*PARTES DO EXERCÍCIO*:
a) No trecho selecionado, o que Simone diz fazer quando tem um papel para interpretar, segundo as frases iniciadas por "Eu" que vêm logo depois de "eu estudo"?
b) Segundo o trecho selecionado, quanto tempo se passou entre a compra dos direitos autorais e o momento em que Simone conseguiu levantar a peça?

Simone: Apesar de eu malhar diariamente e fazer aulas de dança, Sylvia sempre me deixa dolorida no início porque exige muito de mim corporalmente. Mas depois de uma semana, a gente acostuma (risos). Eu observo muito os cachorros, porque amo animais e também porque sabia que interpretaria uma cachorra humanizada. Levei alguns anos estudando isso, afinal foram quatro anos do momento em que eu adquiri os direitos autorais até conseguir levantar a peça. Os movimentos, o olhar, o comportamento. Aí eu fui convidada para a estreia de Sylvia em 2015 na Broadway com Annaleigh Ashford, que é simplesmente maravilhosa! Uma das grandes atrizes das novas gerações. Pronto! Desafio lançado a essa capricorniana: não dava para estudar mais ou menos essa personagem, não só porque eu jamais entregaria qualquer trabalho de forma mais ou menos, mas porque eu tinha que entregar – no mínimo – um trabalho com a mesma qualidade artística que ela. Sylvia é uma personagem que exige muito de qualquer atriz. Corporalmente, emocionalmente, psicologicamente… sem falar que você tem que estar desprovida de qualquer vaidade porque não é qualquer atriz que gosta de interpretar uma cachorra por mais humanizada que ela seja. E quando eu tenho um papel para interpretar, eu estudo. Eu faço aulas, eu leio, eu observo, eu fico dias e horas andando pela casa, pesquisando um movimento, experimentando… é um processo que no começo é mais difícil, mas com a repetição vai se tornando mais orgânico. Não é fácil – mesmo porque eu não gosto do que é fácil – mas o processo é delicioso. Ainda mais ao lado de amigos que admiro.

*REGISTROS LISTADOS*:
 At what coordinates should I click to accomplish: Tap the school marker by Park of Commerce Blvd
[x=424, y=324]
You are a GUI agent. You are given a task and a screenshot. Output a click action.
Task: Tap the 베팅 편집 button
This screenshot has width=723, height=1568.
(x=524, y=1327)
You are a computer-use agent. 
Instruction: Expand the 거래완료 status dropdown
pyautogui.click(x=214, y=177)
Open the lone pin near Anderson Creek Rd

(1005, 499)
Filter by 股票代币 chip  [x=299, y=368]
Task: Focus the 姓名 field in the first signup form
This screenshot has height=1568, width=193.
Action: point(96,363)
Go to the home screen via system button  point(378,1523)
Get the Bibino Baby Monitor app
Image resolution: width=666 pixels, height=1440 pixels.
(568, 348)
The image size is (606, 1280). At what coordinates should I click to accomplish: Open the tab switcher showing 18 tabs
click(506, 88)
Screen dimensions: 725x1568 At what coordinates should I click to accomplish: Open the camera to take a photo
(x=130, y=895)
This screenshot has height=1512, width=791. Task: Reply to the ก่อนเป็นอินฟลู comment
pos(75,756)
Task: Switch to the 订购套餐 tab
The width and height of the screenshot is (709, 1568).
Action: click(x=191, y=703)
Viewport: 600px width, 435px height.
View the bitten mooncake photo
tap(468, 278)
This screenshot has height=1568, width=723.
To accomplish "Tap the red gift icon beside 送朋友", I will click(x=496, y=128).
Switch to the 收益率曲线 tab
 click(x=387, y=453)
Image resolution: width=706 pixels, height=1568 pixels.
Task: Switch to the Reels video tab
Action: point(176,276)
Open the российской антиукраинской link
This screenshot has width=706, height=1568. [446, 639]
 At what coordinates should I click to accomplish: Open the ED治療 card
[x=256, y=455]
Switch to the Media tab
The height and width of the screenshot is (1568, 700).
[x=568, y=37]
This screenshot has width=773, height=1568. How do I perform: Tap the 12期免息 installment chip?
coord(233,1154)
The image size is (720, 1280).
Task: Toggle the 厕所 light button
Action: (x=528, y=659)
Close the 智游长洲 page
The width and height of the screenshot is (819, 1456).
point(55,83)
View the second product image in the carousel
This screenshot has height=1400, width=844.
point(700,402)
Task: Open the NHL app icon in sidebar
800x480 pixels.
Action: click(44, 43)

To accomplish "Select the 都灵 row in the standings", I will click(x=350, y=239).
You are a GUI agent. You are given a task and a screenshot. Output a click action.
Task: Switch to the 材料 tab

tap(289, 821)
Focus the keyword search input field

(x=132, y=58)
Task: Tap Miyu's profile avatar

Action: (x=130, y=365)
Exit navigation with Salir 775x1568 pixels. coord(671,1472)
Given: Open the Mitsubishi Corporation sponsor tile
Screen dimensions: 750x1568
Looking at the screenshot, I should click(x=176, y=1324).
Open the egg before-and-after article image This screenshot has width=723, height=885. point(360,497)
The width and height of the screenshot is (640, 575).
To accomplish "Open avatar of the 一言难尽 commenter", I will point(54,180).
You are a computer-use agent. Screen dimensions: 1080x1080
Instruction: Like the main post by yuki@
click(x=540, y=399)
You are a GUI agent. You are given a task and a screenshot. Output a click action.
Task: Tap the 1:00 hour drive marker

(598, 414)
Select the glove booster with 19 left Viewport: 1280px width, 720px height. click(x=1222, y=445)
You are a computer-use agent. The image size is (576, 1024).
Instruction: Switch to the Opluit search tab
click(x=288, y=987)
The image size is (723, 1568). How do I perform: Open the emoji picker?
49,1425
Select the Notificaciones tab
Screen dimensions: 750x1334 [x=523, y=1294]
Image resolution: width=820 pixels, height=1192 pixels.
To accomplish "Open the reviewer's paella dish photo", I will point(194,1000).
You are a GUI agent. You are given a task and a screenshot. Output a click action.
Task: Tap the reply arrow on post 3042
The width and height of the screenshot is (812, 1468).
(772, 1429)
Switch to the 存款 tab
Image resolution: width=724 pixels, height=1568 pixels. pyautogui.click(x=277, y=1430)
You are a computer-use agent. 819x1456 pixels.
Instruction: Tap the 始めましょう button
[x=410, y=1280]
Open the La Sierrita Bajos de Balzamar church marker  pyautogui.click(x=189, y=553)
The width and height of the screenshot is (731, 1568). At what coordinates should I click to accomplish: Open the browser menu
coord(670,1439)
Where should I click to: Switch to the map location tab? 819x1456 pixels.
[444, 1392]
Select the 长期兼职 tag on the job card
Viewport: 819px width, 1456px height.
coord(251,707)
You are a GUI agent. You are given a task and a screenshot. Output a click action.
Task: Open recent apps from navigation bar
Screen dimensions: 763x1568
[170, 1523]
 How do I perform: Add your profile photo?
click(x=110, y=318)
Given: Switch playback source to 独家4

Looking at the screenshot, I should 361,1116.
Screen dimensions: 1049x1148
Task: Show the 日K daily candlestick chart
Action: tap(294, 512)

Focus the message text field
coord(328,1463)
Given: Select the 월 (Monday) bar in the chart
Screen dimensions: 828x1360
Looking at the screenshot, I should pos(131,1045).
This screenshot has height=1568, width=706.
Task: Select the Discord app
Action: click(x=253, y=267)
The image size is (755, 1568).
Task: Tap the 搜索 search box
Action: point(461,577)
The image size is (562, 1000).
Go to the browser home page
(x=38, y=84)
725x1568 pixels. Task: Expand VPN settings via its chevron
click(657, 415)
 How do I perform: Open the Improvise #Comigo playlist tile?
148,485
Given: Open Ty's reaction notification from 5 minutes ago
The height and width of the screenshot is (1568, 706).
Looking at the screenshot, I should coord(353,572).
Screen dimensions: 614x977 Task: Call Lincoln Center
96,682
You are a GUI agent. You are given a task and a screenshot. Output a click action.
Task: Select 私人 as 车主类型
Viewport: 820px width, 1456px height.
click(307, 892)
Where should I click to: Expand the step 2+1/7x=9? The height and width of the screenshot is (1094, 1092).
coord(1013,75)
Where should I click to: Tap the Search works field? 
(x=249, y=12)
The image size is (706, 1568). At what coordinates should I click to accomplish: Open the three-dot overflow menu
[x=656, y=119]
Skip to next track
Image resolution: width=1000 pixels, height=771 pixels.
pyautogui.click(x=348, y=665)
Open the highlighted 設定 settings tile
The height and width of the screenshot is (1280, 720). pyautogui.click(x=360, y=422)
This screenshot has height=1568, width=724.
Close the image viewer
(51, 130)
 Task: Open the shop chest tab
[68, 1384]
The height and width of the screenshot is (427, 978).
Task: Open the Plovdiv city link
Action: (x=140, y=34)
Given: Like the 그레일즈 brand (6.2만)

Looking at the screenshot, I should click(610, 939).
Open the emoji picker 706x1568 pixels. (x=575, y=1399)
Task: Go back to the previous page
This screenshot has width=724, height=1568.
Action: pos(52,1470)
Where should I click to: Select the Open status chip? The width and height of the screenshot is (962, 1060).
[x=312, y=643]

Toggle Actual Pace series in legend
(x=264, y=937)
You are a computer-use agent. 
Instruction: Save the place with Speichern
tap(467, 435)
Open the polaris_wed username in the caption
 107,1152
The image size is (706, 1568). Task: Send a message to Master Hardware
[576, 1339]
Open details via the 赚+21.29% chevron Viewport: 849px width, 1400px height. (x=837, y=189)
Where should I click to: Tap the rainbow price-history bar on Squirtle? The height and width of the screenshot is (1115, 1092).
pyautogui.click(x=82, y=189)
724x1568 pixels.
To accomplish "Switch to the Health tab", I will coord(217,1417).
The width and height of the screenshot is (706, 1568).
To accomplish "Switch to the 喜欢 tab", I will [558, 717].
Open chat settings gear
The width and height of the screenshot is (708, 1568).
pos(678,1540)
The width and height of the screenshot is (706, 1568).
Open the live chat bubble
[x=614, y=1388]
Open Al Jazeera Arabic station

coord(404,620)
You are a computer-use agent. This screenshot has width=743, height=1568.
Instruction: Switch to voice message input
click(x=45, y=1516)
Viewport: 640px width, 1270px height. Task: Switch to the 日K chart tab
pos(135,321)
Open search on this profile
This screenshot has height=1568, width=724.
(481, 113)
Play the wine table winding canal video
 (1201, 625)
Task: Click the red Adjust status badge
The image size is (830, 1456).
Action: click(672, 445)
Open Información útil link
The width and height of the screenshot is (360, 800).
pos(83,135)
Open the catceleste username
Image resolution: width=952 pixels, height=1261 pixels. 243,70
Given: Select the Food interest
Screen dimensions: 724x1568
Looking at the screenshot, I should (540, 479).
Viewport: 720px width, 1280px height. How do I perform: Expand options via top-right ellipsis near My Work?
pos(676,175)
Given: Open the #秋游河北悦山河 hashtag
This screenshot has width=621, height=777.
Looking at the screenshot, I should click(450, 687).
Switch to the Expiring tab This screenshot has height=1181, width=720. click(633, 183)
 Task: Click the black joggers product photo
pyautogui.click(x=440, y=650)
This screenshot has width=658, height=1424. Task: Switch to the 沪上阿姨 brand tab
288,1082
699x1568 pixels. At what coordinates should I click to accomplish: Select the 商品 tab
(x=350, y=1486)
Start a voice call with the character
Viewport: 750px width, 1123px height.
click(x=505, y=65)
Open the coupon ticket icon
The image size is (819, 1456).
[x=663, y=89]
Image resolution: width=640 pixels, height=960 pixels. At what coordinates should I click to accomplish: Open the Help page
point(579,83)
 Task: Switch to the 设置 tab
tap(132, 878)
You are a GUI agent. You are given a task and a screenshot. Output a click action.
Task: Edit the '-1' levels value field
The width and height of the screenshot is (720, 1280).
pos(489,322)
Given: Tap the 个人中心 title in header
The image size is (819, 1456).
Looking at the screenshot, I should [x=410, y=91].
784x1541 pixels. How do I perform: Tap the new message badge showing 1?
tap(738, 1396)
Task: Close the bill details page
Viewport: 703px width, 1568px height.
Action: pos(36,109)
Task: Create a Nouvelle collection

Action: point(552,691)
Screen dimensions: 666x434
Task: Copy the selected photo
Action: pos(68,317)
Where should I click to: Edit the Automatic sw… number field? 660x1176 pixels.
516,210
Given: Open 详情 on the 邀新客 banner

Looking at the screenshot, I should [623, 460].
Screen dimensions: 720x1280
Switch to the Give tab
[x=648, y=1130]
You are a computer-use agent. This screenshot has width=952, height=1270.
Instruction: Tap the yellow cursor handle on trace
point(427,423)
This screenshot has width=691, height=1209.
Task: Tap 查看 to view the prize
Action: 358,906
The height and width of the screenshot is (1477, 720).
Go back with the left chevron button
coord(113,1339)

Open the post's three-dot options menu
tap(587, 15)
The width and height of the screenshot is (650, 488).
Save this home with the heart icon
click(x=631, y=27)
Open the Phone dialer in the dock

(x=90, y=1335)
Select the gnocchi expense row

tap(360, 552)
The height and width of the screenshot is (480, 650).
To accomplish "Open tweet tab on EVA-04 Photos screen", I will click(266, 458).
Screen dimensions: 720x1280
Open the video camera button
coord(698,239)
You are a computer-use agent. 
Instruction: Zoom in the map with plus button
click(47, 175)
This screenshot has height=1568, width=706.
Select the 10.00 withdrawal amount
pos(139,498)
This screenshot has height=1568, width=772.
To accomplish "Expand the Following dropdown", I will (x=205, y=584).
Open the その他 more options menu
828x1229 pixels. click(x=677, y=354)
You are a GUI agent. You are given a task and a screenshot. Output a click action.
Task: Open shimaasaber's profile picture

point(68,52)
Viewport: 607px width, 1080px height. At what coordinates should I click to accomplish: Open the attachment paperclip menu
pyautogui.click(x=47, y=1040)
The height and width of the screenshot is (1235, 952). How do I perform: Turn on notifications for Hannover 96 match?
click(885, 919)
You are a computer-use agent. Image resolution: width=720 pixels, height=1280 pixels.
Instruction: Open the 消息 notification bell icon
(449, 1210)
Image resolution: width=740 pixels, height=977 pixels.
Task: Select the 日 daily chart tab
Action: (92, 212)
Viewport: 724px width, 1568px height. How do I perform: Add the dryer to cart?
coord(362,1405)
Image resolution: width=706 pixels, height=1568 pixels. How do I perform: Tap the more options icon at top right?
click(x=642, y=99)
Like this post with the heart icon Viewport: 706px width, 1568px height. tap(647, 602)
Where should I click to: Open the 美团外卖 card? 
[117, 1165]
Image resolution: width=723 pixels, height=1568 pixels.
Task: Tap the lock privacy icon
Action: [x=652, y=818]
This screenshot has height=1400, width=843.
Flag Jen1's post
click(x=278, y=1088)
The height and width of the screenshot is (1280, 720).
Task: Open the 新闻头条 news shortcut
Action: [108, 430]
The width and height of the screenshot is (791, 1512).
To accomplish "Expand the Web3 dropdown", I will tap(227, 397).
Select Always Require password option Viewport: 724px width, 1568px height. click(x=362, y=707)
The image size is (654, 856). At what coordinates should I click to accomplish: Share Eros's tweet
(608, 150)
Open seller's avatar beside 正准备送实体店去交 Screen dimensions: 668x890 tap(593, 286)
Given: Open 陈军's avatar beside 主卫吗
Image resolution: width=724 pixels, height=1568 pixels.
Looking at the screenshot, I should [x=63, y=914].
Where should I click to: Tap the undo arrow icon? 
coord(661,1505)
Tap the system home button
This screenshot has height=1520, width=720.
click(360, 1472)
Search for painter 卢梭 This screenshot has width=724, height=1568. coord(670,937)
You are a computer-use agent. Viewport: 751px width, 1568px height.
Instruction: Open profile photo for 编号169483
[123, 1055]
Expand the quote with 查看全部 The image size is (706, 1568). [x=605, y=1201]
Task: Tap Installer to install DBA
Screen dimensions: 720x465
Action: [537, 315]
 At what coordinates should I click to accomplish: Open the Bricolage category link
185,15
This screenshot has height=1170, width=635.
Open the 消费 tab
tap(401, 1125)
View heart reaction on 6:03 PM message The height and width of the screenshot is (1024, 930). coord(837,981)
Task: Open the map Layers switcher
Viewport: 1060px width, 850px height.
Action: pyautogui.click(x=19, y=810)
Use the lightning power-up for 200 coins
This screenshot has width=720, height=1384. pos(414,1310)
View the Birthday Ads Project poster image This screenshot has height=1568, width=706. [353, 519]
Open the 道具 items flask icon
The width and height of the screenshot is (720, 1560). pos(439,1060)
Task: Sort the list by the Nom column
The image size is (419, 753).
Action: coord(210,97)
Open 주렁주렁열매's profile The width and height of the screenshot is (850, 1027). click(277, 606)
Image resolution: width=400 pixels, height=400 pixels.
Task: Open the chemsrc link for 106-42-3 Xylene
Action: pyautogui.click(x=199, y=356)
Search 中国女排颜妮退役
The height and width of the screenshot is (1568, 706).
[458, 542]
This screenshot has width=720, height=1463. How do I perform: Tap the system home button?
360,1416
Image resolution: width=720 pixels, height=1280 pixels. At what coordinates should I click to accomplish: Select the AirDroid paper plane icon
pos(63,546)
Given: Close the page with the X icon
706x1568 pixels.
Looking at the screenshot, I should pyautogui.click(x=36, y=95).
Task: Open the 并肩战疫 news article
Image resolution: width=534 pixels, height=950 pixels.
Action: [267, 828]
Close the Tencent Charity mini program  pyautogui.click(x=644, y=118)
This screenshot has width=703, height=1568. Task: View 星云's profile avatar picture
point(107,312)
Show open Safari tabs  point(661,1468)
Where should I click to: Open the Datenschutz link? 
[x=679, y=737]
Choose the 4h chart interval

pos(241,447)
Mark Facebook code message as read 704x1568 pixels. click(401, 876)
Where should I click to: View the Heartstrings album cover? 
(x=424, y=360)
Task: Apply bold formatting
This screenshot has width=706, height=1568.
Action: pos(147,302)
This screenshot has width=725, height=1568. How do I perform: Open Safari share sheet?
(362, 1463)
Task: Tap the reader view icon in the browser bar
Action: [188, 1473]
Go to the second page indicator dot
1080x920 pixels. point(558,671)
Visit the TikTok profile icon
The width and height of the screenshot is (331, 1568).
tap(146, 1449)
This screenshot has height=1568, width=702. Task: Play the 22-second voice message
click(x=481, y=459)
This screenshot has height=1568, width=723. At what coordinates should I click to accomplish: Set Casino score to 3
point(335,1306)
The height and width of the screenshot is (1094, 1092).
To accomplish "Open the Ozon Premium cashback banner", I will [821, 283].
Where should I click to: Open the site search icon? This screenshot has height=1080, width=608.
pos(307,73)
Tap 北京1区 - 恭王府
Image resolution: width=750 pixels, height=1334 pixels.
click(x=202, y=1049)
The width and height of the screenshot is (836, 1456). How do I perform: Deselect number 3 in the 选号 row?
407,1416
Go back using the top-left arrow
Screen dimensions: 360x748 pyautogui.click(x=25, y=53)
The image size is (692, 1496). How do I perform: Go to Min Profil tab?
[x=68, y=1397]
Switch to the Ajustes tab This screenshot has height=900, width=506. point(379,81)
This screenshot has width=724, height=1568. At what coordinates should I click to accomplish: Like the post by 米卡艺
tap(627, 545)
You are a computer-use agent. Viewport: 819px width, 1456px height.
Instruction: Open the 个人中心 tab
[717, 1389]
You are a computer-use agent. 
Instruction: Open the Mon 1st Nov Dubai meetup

*CONJUNTO DE RESPOSTAS*:
a) Faz aulas; lê; observa; fica dias e horas andando pela casa, pesquisando um movimento, experimentando.

b) Quatro anos.